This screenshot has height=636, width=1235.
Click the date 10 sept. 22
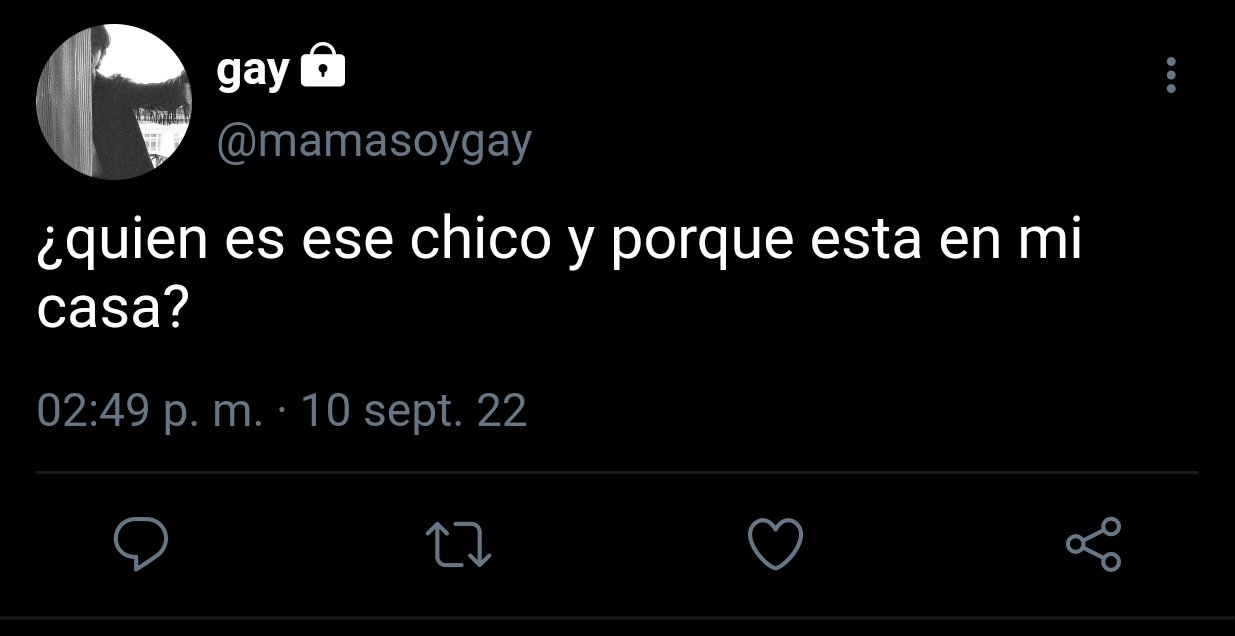point(413,411)
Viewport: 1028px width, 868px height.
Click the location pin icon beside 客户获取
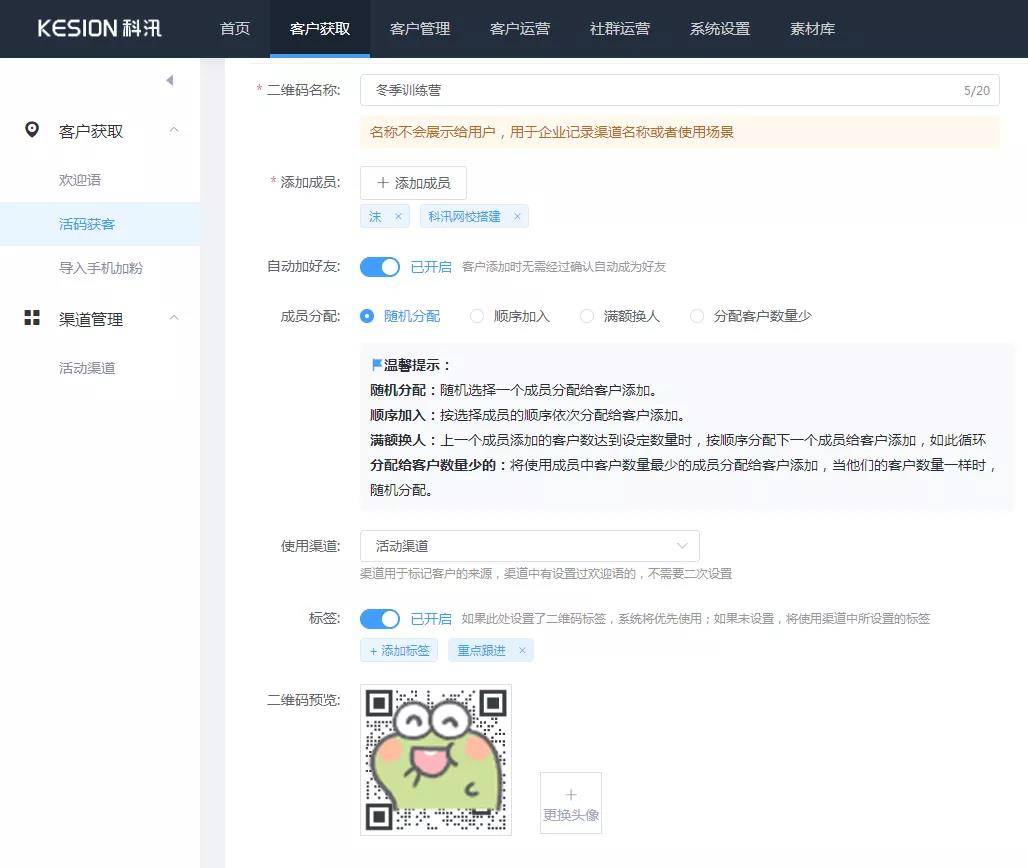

================

[Your objective] Every line from the one containing "Click the date 10 sept. 22" through the last line of the listing must be written out again exactly, and no other line. Leave the pictures aside.

[Finished task]
Click the date 10 sept. 22
point(413,411)
Viewport: 1028px width, 868px height.
Click the location pin icon beside 客户获取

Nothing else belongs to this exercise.